- The app icon of Retro Bowl
- Developer: New Star Games
- Publisher: New Star Games
- Platforms: Nintendo Switch; iOS; Android; web browser;
- Release: Android, iOS; January 2020; Nintendo Switch; February 10, 2022;
- Genre: Sports
- Mode: Single-player

= Retro Bowl =

2020 video game

Retro Bowl is a 8-bit styled American football video game developed by New Star Games for the iOS, Android, and Nintendo Switch operating systems. A browser version is also officially available on the websites Poki and Kongregate. The game was released in January 2020, and due to many YouTube creators such as JefeZhai, HostileBeast, and RetroSportRadio, it saw a significant rise in popularity later that year. A version for the Nintendo Switch was released on February 10, 2022.

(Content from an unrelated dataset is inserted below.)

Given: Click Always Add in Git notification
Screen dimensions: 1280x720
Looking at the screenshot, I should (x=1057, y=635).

Retro Bowl was heavily influenced by the Tecmo Bowl series. The game was the number-one-downloaded-app on Apple's App Store in late 2021. After the success of Retro Bowl, the developers released the soccer game Retro Goal in June 2021. Retro Bowl uses simple mechanics which have been praised by players and critics alike.

== Gameplay ==
Retro Bowl emulates the gameplay of American football and was heavily influenced by the Tecmo Bowl series. In Retro Bowl, the player controls the team's offense while also acting as the team's general manager. Even though the player can draft defensive players or get defensive players from free agency, the defense is not playable, and is simulated by the game. The goal of the game is for the player to manage their team to the Retro Bowl championship game (A spin-off of the Super Bowl). The game also includes aspects of managing an American football team such as trading and cutting players, signing free agents, maintaining morale, drafting players, talking to the press, and more. There is also an "unlimited version" which gives access to editing any team's uniforms, logos, names and end zones, weather, and more. The player can also buy Retro Bowl's currency called coaching credits, which can also be earned by gameplay (playing games) and decisions outside of the game. All teams are spin-offs of their NFL counterparts.

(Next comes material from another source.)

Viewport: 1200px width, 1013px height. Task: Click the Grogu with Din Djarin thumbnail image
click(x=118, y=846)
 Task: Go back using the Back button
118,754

In April 2022, an update was released that introduced the ability to return kickoffs.

In October 2022, another update to the game was released where it was made possible to simulate games and be able to change avatars for players and staff with unlimited version for $1.

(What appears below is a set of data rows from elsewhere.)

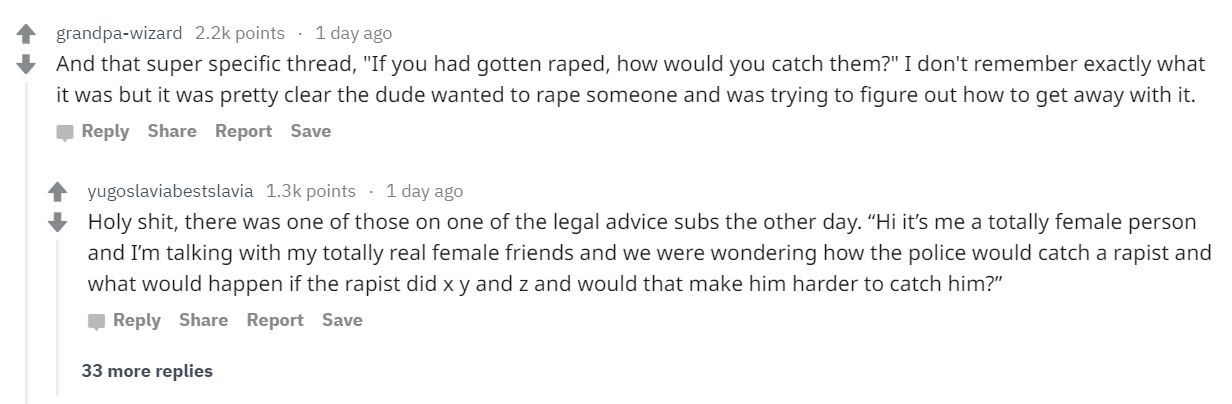Downvote yugoslaviabestslavia's reply

[59, 220]
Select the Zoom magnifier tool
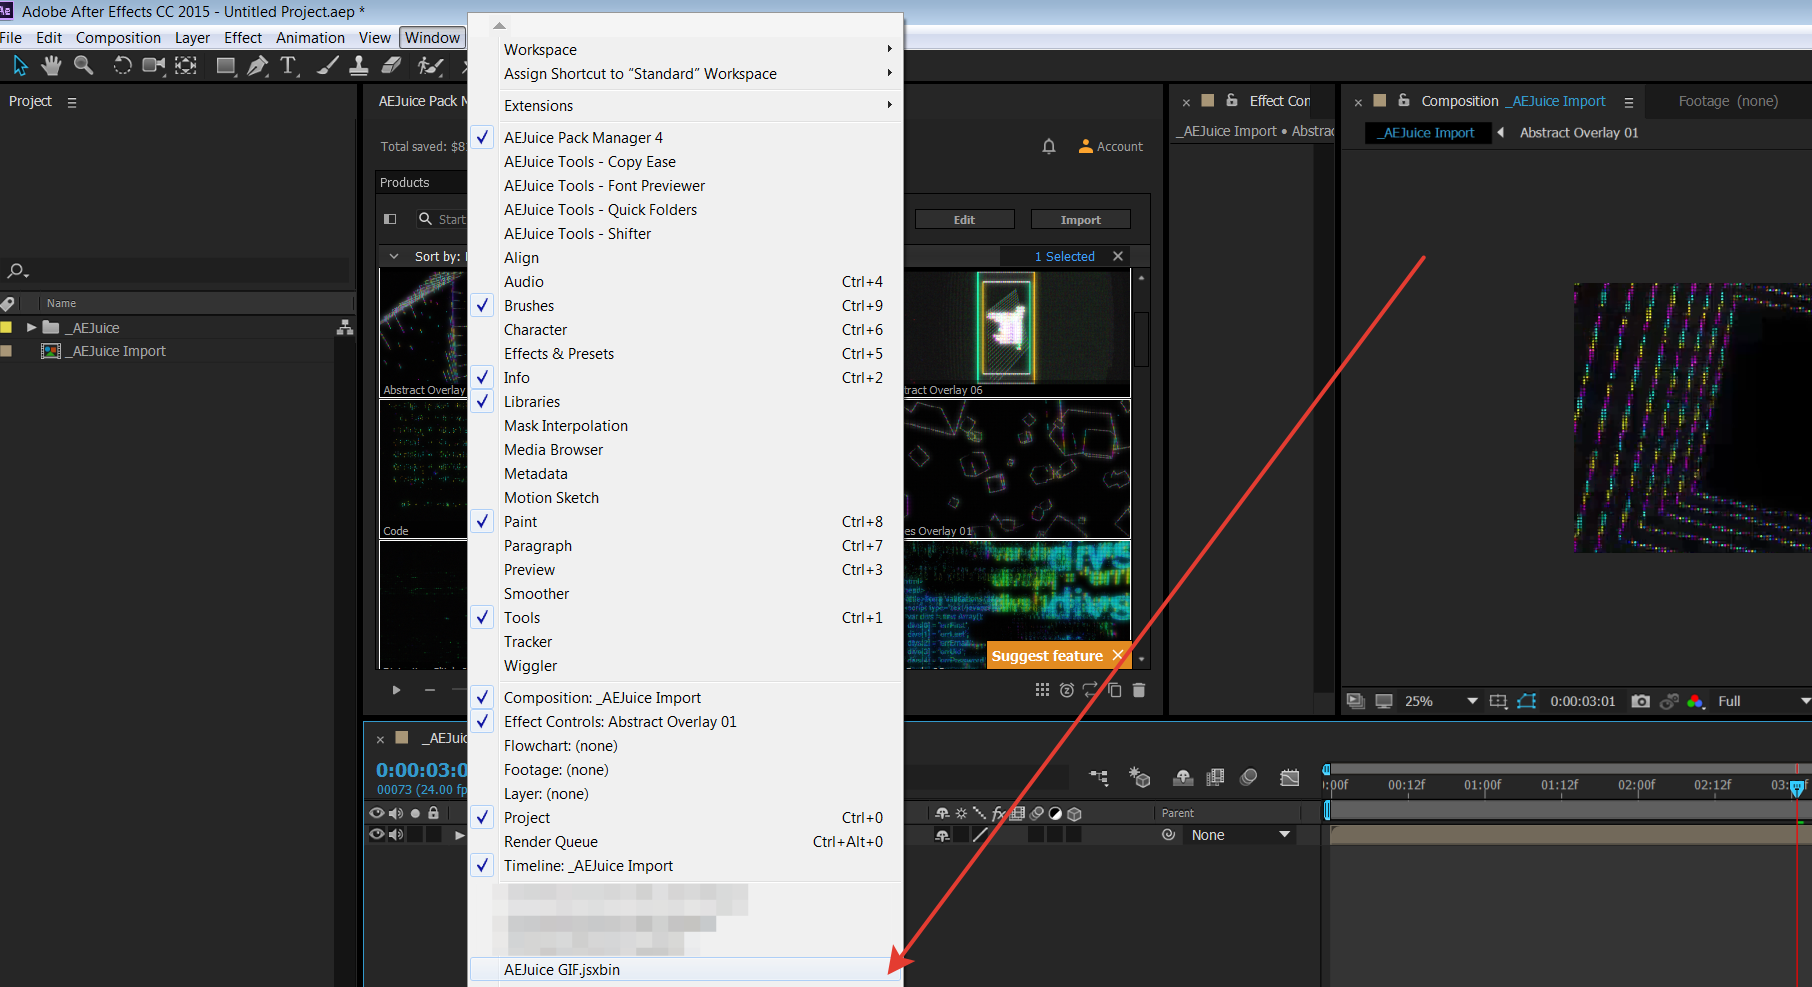The image size is (1812, 987). coord(84,66)
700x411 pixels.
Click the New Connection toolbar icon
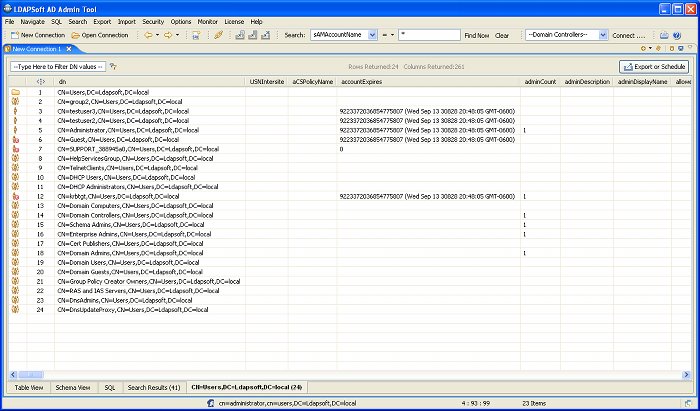pos(12,35)
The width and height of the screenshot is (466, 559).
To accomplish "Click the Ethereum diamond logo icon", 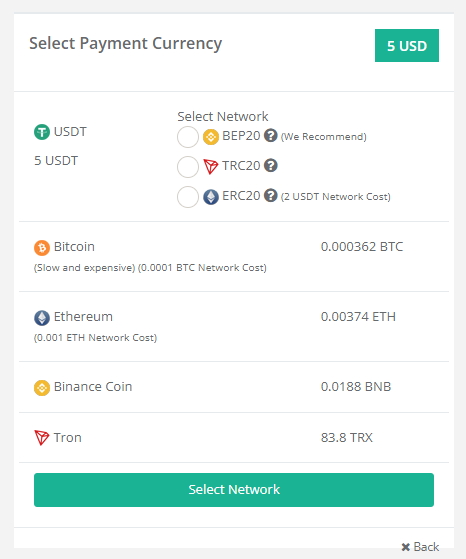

In February 2023, another update to the game was released where Retro Bowl added a new mode called "Exhibition Mode" to allow players to pick 2 of any of the 32 NFL teams and play a game whether against the CPU or with a friend.

On June 23, 2023, Retro Bowl+ was released on Apple Arcade as the base game with the unlimited version at no extra cost.

== Reception ==

Retro Bowl received "generally favorable" reviews according to review aggregator Metacritic. Fellow review aggregator OpenCritic assessed that the game received "mighty" approval, being recommended by 100% of critics.

Nintendo Life gave the game 9/10, praising the simple mechanics and retro feel of the game but criticized the game's amount of fumbles.

Aggregate scores
| Aggregator | Score |
|---|---|
| Metacritic | NS: 84/100 |
| OpenCritic | 100% recommend |

Review scores
| Publication | Score |
|---|---|
| Nintendo Life | 9/10 |
| Pocket Gamer | 4/5 |

==Spin-offs==
On July 9, 2021, Retro Goal, was released, an association football spin-off game.

On September 18, 2023, Retro Bowl College (iPhone app name shown as just RB College) was released, a college football spin-off game. Gameplay mechanics remained similar to its predecessor, however, changes were made to team management to accommodate the team building of college football, such as players graduating to leave for the "pro draft" and having a scholarship fund instead of a salary cap. Similar to Retro Bowl, Retro Bowl College does not feature team licenses, however, the game includes likenesses for 250 teams in both the FBS and FCS levels. The game also includes conference and bowl games, and a version of the College Football Playoff.

On September 5, 2024, NFL Retro Bowl '25 was released on Apple Arcade, featuring teams officially licensed through the NFL and the NFL Players Association.